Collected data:
____________

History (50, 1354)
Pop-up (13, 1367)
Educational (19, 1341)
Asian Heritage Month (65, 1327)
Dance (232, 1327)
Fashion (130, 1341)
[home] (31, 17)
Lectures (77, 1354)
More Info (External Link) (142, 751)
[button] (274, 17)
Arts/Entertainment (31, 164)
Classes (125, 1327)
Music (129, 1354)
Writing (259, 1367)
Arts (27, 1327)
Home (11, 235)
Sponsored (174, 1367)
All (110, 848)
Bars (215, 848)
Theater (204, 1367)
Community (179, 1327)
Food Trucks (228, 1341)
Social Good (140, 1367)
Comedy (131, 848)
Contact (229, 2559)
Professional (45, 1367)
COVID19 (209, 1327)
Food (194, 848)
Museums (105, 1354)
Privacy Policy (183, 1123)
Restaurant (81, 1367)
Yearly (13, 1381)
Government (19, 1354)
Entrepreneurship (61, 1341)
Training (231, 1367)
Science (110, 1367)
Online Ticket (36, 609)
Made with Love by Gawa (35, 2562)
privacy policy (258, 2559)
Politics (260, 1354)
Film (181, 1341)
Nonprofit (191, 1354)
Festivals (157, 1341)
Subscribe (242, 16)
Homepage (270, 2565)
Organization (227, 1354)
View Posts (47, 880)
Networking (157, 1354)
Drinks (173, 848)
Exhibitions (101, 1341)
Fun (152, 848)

____________

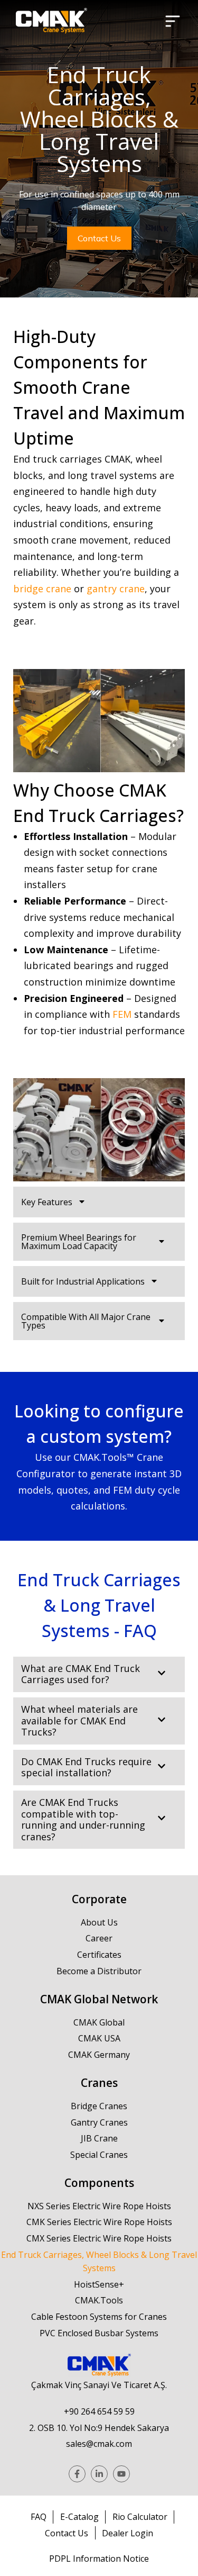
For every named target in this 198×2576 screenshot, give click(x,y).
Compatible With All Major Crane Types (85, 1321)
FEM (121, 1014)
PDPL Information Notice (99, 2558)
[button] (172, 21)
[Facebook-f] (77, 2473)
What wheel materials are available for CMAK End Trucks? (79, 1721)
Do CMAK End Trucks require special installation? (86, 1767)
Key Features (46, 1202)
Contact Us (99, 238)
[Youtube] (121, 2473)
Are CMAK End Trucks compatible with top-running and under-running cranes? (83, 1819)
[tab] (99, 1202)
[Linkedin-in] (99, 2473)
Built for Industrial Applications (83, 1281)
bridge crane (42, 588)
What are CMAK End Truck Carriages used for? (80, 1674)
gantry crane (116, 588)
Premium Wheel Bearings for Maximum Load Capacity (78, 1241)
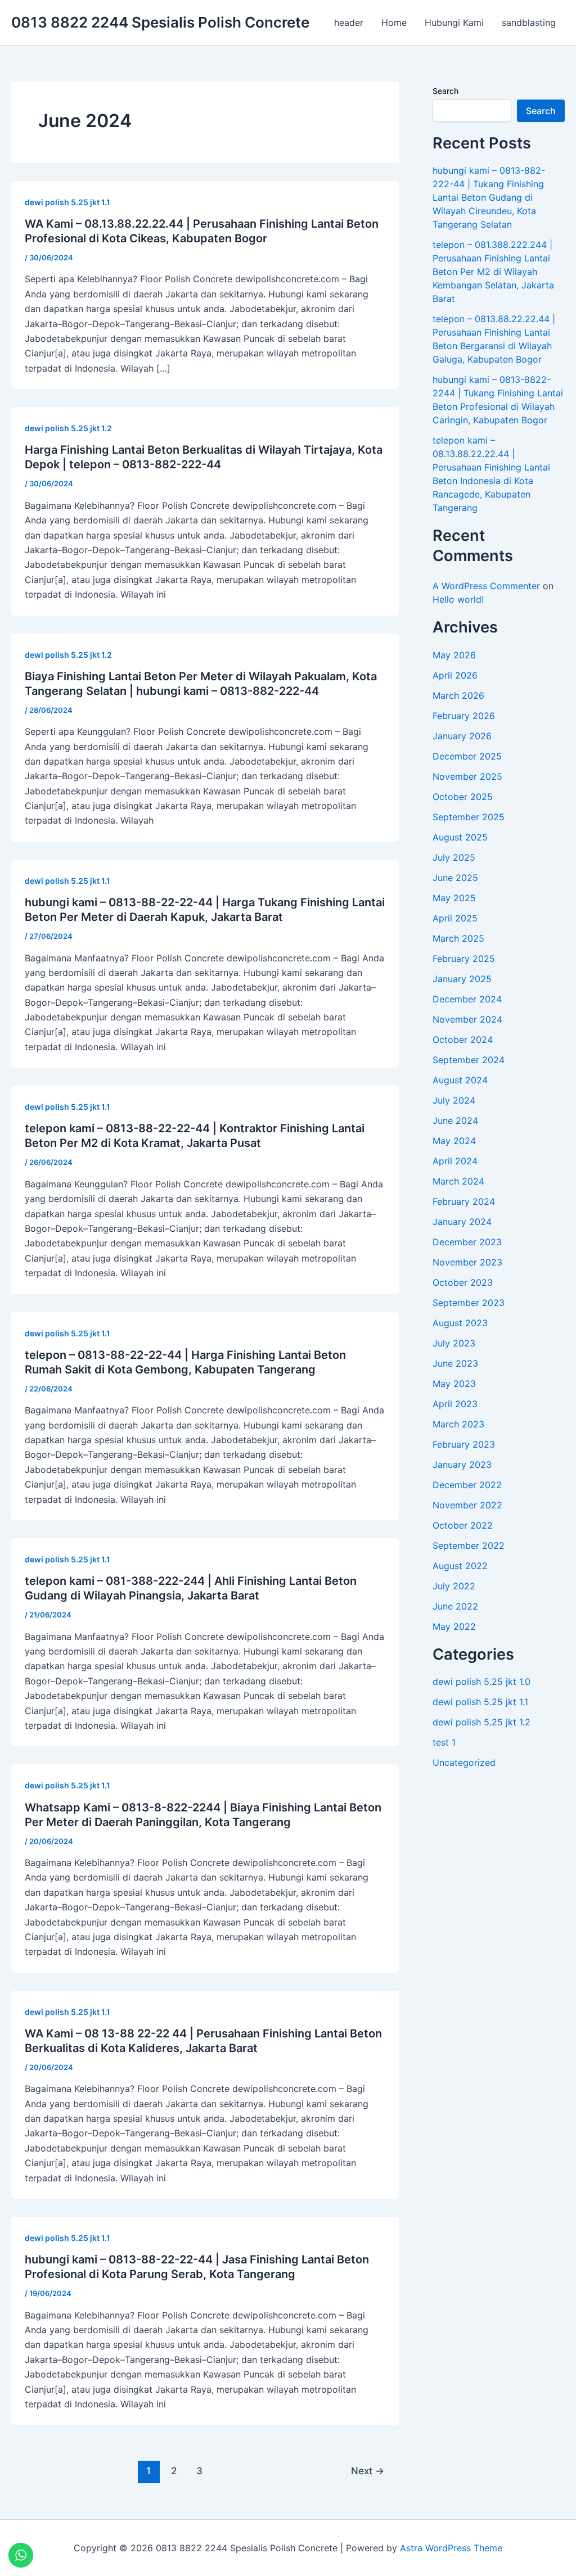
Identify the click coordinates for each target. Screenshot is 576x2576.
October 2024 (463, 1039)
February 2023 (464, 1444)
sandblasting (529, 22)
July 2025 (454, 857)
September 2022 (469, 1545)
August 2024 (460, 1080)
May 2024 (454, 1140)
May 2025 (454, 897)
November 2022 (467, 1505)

____________

## DESCRIPTION OF THE TASK
Copy the lines of the data above exactly as written, beginning with the line containing "Sponsored (174, 1367)" and ending with the line containing "Government (19, 1354)", and leave out all other lines.

## SOLVED EXERCISE
Sponsored (174, 1367)
All (110, 848)
Bars (215, 848)
Theater (204, 1367)
Community (179, 1327)
Food Trucks (228, 1341)
Social Good (140, 1367)
Comedy (131, 848)
Contact (229, 2559)
Professional (45, 1367)
COVID19 (209, 1327)
Food (194, 848)
Museums (105, 1354)
Privacy Policy (183, 1123)
Restaurant (81, 1367)
Yearly (13, 1381)
Government (19, 1354)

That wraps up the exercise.